What the exercise asks - Scan the entries below for "cinés" and copy each line that holds it.

Source material -
______________________________

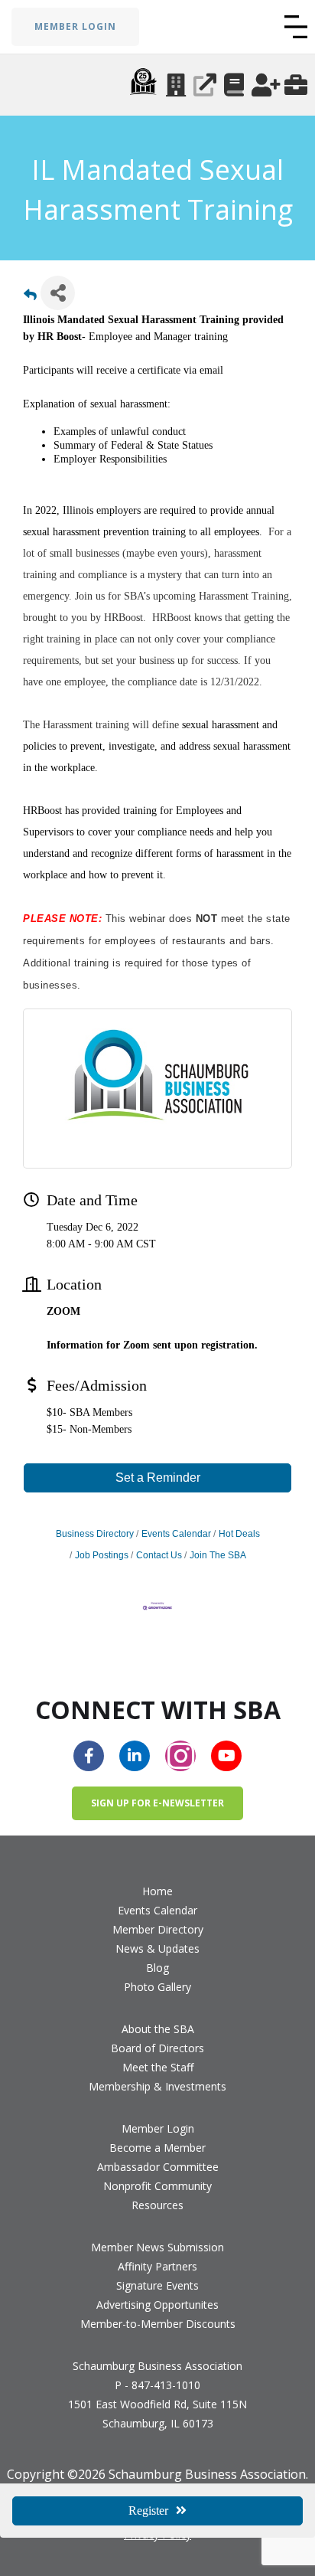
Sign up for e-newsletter (157, 1802)
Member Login (158, 2128)
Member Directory (157, 1929)
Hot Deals (239, 1533)
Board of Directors (157, 2048)
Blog (157, 1967)
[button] (295, 26)
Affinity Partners (157, 2266)
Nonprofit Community (157, 2186)
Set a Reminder (157, 1477)
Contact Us (159, 1555)
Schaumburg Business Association (157, 2366)
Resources (157, 2205)
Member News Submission (157, 2247)
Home (157, 1891)
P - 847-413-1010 (157, 2385)
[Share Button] (58, 293)
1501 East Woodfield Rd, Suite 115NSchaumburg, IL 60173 (157, 2414)
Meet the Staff (157, 2067)
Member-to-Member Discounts (157, 2323)
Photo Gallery (157, 1986)
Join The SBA (218, 1555)
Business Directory (95, 1533)
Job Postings (101, 1555)
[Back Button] (30, 297)
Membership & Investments (157, 2086)
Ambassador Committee (158, 2166)
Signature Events (157, 2285)
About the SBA (158, 2029)
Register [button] (148, 2510)
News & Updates (157, 1948)
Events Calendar (176, 1533)
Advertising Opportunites (157, 2304)
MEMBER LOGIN (75, 26)
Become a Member (157, 2147)
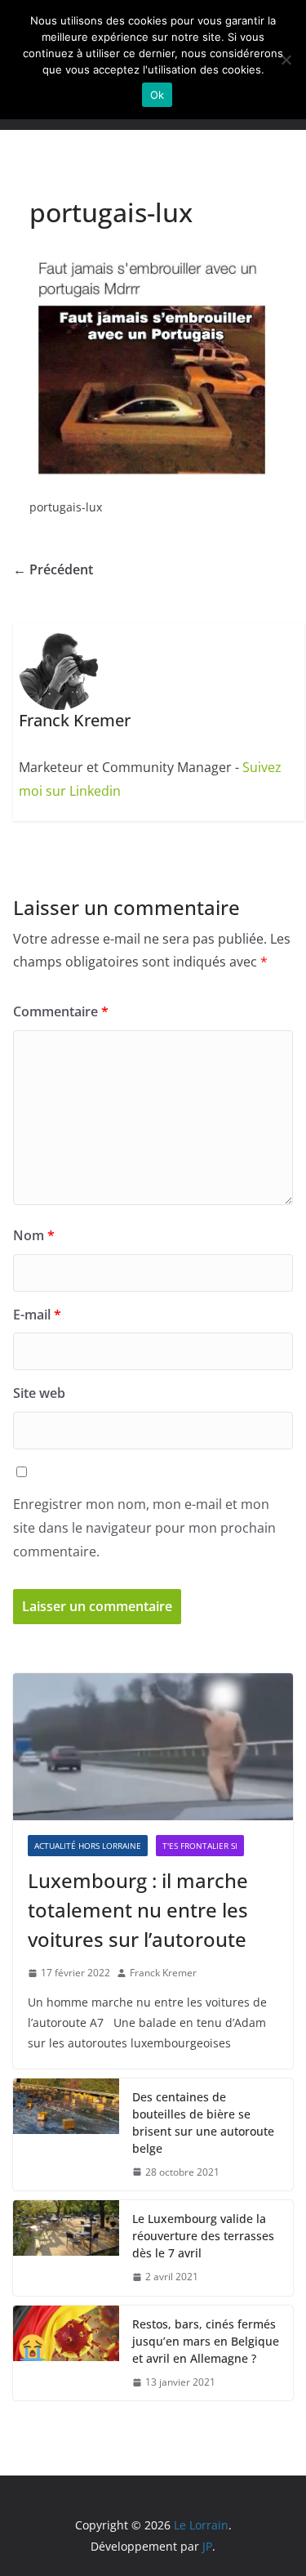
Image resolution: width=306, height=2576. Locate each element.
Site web (39, 1393)
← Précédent (53, 569)
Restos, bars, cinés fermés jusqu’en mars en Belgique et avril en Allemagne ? (205, 2341)
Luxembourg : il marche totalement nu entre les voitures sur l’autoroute (138, 1910)
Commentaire (61, 1011)
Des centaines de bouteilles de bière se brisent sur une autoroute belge (203, 2122)
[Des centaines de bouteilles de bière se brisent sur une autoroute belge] (66, 2134)
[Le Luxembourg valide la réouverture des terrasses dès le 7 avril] (66, 2248)
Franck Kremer (163, 1973)
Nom (34, 1235)
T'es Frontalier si (199, 1845)
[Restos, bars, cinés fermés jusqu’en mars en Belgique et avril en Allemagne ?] (66, 2353)
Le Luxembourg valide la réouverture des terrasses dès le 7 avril (203, 2236)
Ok (157, 94)
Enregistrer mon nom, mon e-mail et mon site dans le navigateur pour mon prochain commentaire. (144, 1527)
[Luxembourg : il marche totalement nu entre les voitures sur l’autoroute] (153, 1746)
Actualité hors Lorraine (87, 1845)
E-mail (37, 1315)
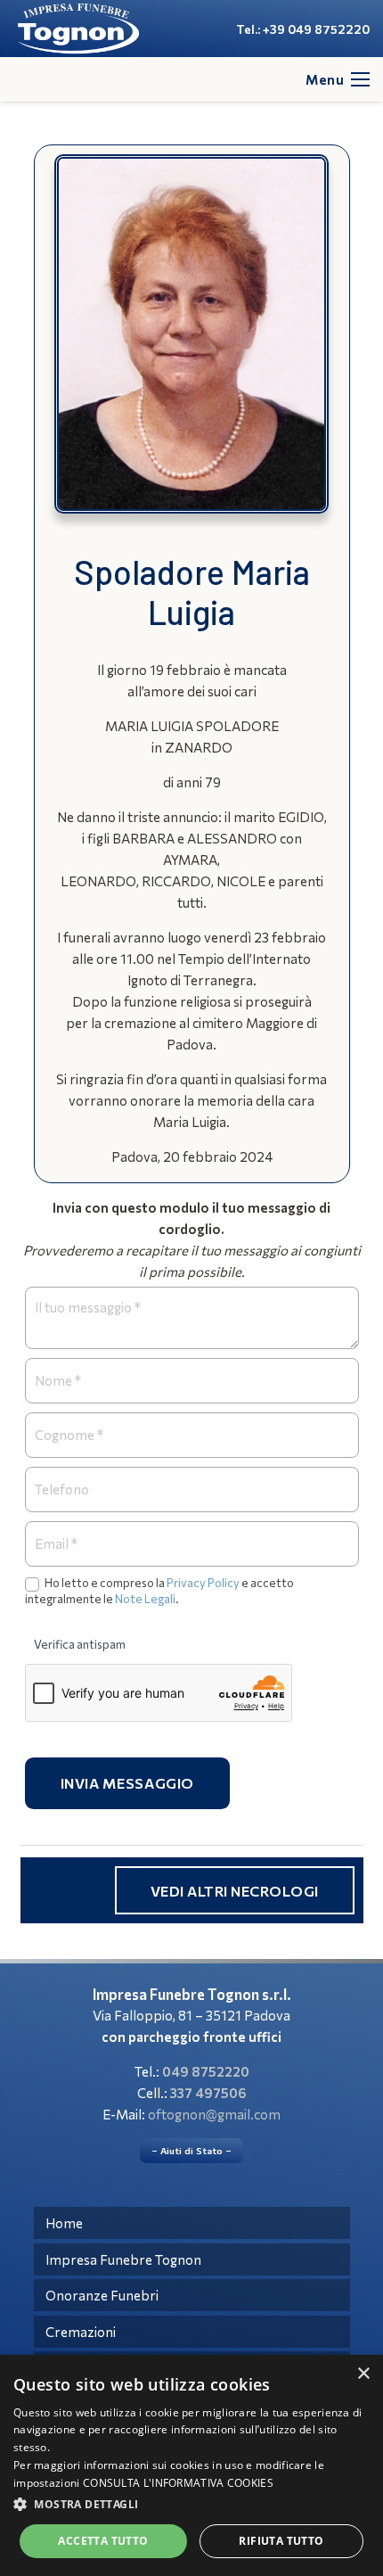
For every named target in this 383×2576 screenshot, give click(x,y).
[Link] (78, 28)
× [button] (363, 2374)
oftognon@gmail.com (214, 2114)
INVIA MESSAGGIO (128, 1782)
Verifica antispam (80, 1644)
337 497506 (208, 2093)
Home (64, 2223)
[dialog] (191, 2465)
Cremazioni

______________________________

Exercise solution -
Restos, bars, cinés fermés jusqu’en mars en Belgique et avril en Allemagne ? (205, 2341)
[Restos, bars, cinés fermés jusqu’en mars en Belgique et avril en Allemagne ?] (66, 2353)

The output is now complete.